DamianEdwards / RazorSlices

Lightweight Razor-based templates for ASP.NET Core without MVC, Razor Pages, or Blazor.
MIT License
297 stars 12 forks source link

A convenient way to use antiforgery tokens? #38

Closed lnoss closed 8 months ago

lnoss commented 8 months ago

This package is really fun, but I need to discuss about the CRSF protection implementation. Context: since ASP.NET Core in .NET 8 Preview 7, a new middleware for validating antiforgery tokens is added, which is used to mitigate cross-site request forgery attacks.

The antiforgery middleware itself does not short-circuit the execution of the rest of the request pipeline. Instead the middleware sets the IAntiforgeryValidationFeature in the HttpContext.Features of the current request. The middleware expects that each framework implementation (minimal APIs, MVC, Blazor, etc.) will react to this feature and short-circuit execution as expected.

The question is, what is the best way to use this new feature? We can generate a nice-little token from an endpoint itself:

app.MapGet("/antiforgery", (HttpContext context, IAntiforgery antiforgery) =>
{
    var token = antiforgery.GetAndStoreTokens(context);
    // ...
    return Results.Content("", "text/html");
});

But how would you pass it to a Razor Slice? Using a customized sub-model to pass a model and a token seems hacky (maybe not more hacky than a fat ViewData in reality...).

I tried a dependency injection, but no success (@inject Microsoft.AspNetCore.Antiforgery.IAntiforgery af) and I think it just violates the SoC. It currently throws this exception: https://github.com/DamianEdwards/RazorSlices/blob/003766e498474b588de6296a4a32e73d6ae291ac/src/RazorSlices/RazorSlice.ResolveAndCreate.cs#L494 I don't really know why, since the service provider already exists implicitly... If we check the ServiceDescriptors:

Lifetime = Singleton, ServiceType = "Microsoft.AspNetCore.Antiforgery.IAntiforgery", ImplementationType = "Microsoft.AspNetCore.Antiforgery.DefaultAntiforgery"

Basically, I am trying to use Razor Slices with Htmx.Net to compare usages with a Django/Go stack, but since using Razor Slices mean there is no tags helpers, I am a bit lost. Thanks.

Note : still a junior on the .NET environment.
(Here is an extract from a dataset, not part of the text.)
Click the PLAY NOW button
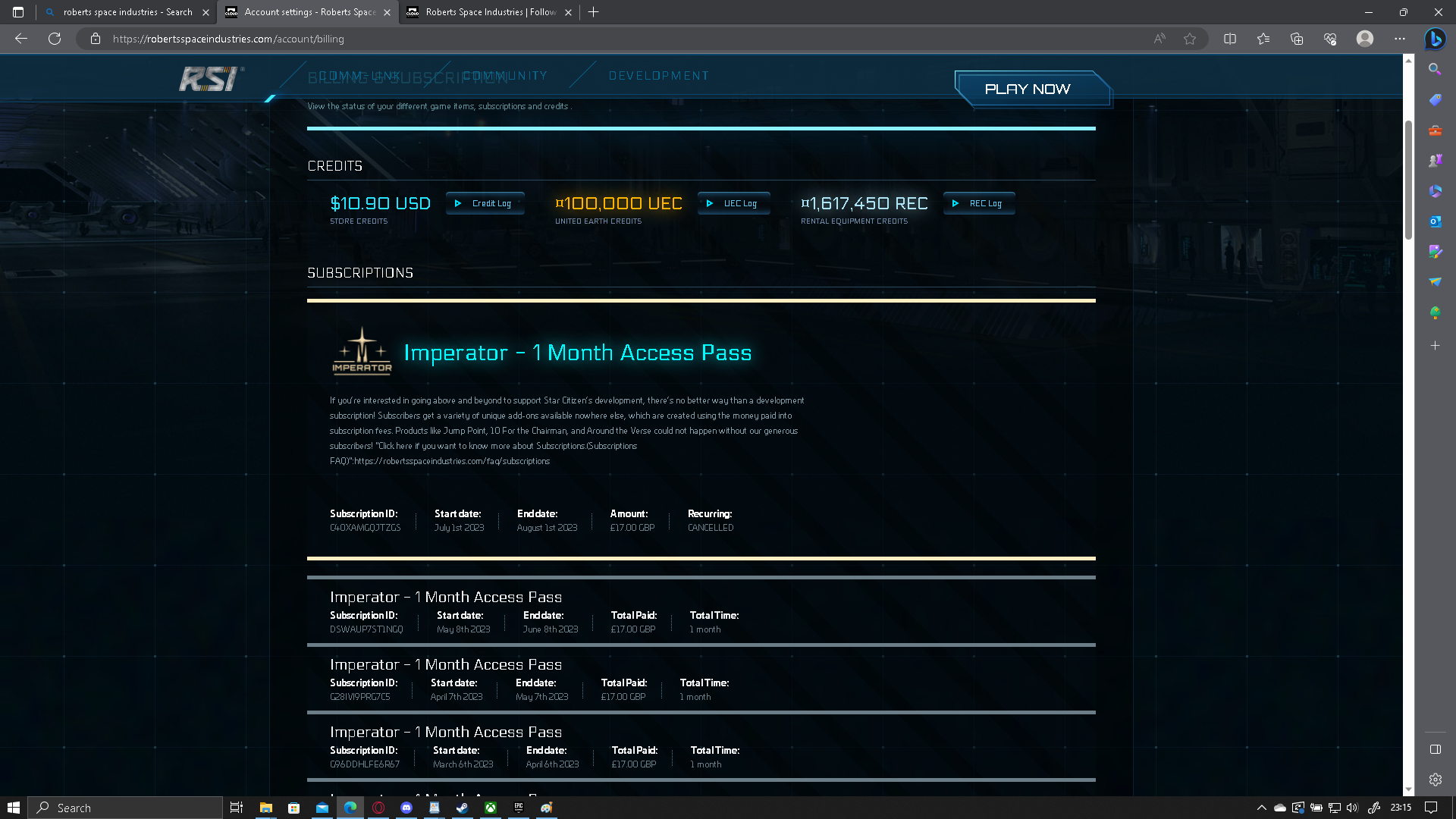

DamianEdwards commented 8 months ago

To use the IServiceProvider with Razor Slices you need to make sure you're passing it in to the call to render the slice. If using Results.Extensions.RazorSlice you need to capture the IServiceProvider as an argument in you route handler delegate, and pass it in as a parameter, e.g.:

app.MapGet("/myslice", (MyModel someModel, IServiceProvider serviceProvider) =>
    Results.Extensions.RazorSlice("/Slices/MySlice.cshtml", someModel, serviceProvider));

The other option would be to just create an extension method on something like HttpContext that grabs the IAntiforgery from RequestServices, generates the token, and returns the token string. Then you could easily call it from your Razor Slice, e.g.:

<form method="post">
    <input type="hidden" name="token" value="@HttpContext?.GetAntiforgeryToken()" />
</form>
lnoss commented 8 months ago

I guess I was looking for an over-engineered solution. Thanks for the tips, I appreciate it!

lnoss commented 8 months ago

Maybe it's a bit off topic, but do you think that the recent RazorComponentResult could be an official alternative for high-performance rendering? I am trying to weigh the pros and cons!

DamianEdwards commented 8 months ago

Maybe it's a bit off topic, but do you think that the recent RazorComponentResult could be an official alternative? I am trying to weigh the pro and cons!

Yes, the new RazorComponentResult is a great option if you want the features of Blazor and are happy to make the associated trade-offs (complexity, performance, .NET 8+ only, etc.). Razor Slices is about straightforward templating with as little overhead as possible, whereas Blazor (and thus RazorComponentResult) is richly featured.

lnoss commented 8 months ago

Closing, since I've received a suitable reply and it's not directly related to the project. Curious developers will stumble upon the issue anyway!